Heritage, Innovation & the Livable City: A Northern City

There were three concurrent panel sessions this morning, which means we had to choose. I ended up going to the one called A Northern City. The panelists included: Rod Macleod, retired professor of History & Classics at the University of Alberta; Mark Nuttall, professor and Henry Marshall Tory Chair in the Department of Anthropology at the University of Alberta; and Heather Zwicker, associate professor of English at the University of Alberta.

Tagged as the “Gateway to the North”, Edmonton has also been described as “a northern city of art and ideas”. Yet its northernness is often overlooked in understanding the city and region, as well as its connection to the “south” and other northern places.

As someone who grew up primarily in Inuvik, NT, this panel caught my eye. I was quite familiar with the idea of Edmonton as “a northern gateway to the south” – something the panelists talked about. Here are my notes:

  • Rod started by highlighting the two things that we think about as a northern city. The first, climate, gets a lot of attention. The second, isolation, is something we think about far less. Rod says to draw a 500km circle around northern cities. With the exception of Edmonton and Moscow, you’ll find lots of other places in those circles.
  • Despite the creation of the rival city of Strathcona, the construction of the railroad from Calgary had surprisingly little effect on our northern orientation, according to Rod.
  • He talked at length about our history as a transportation hub more than a trading post, noting that the air freight industry was practically invented here. He talked about the arrival of the airplane, and how it replicated the region’s previous economy: bringing furs south, taking supplies north.
  • Something to look up: the Aerosmith map of 1832, which has great detail north of Edmonton but not much south.
  • Rod suggested that while “facing north” has made us culturally self-sufficient, being a part of the northern frontier has ingrained in Edmonton a reluctance to plan and build for the long-term.
  • Mark picked up here, nothing that although there are lots of places further north than us on the globe, northernness actually has very little to do with latitude.
  • He noted that in Canada, the term “north” has often been synonymous with “marginalized”. That’s not the case in other places. He also observed that as places develop, “north” seems to move further north. When a Walmart arrives in Whitehorse, is still the north?
  • Mark finished by discussing the Arctic Council and how the north is becoming centre stage, thanks to climate change and other global issues.
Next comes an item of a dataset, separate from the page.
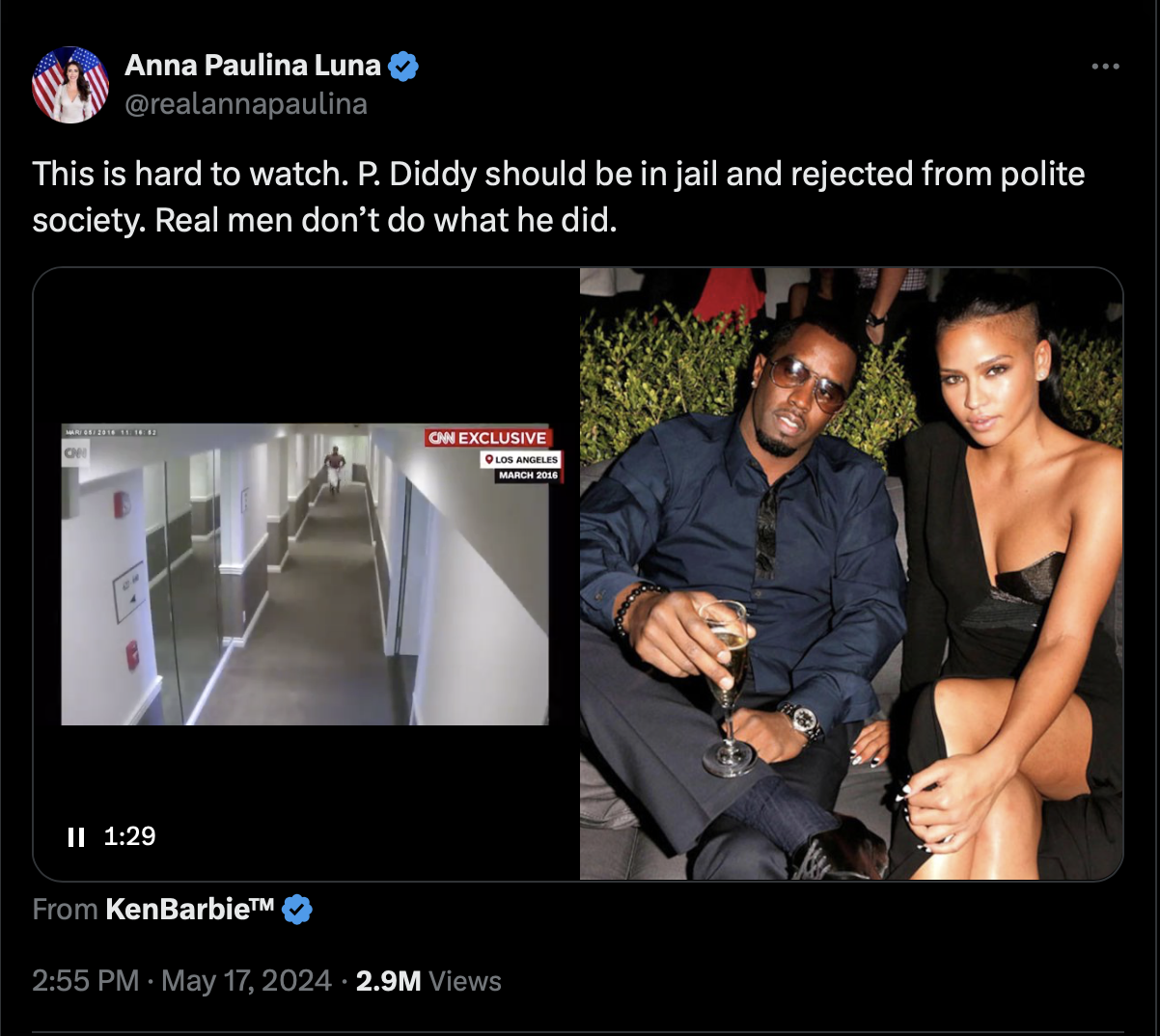The height and width of the screenshot is (1036, 1160).
Task: Click the CNN logo watermark in the footage
Action: point(75,451)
Canada assumes the chair of the council in three years, which provides an opportunity for Edmonton.
  • Heather discussed the literature surrounding Edmonton as a northern city, starting with Alice Major’s Contemplating the City, and Erin Knight’s Bribing the Boundary God.
  • She said the river plays a key role in most of the literature, either positively or negatively – is the river an obstacle, or a way in and out of the city?
  • I thought the notion of Edmonton as “the cosmopolitan north” was quite interesting. Heather said the notion of “cosmopolitan” is up for grabs, saying that “Brooklyn is the new Manhattan”.
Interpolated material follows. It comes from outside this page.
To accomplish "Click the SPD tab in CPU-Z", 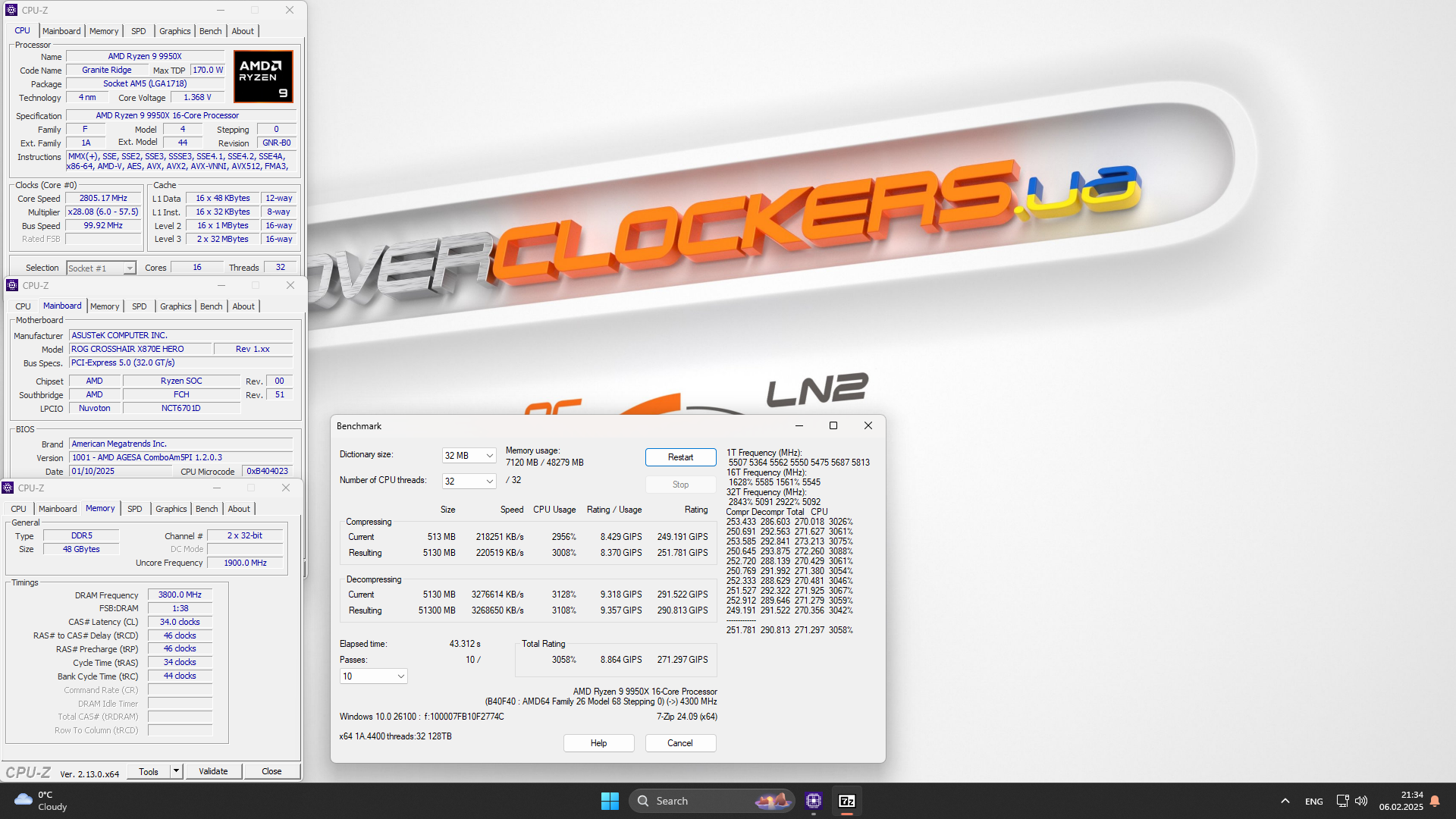I will point(138,31).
Another interesting concept came up in the questions. Mark had said that before moving to Edmonton, he had never lived away from the sea. And while Edmonton doesn’t have a traditional port, we are something of a “port city” thanks to Fort McMurray and other northern communities. I immediately thought of the Port Alberta initiative as well.

What I took away from the session is that being a northern city is much more a mindset than anything else. There are physical elements of course, but it’s the intangible part of being in “the north” that has probably had the biggest impact on Edmonton’s development.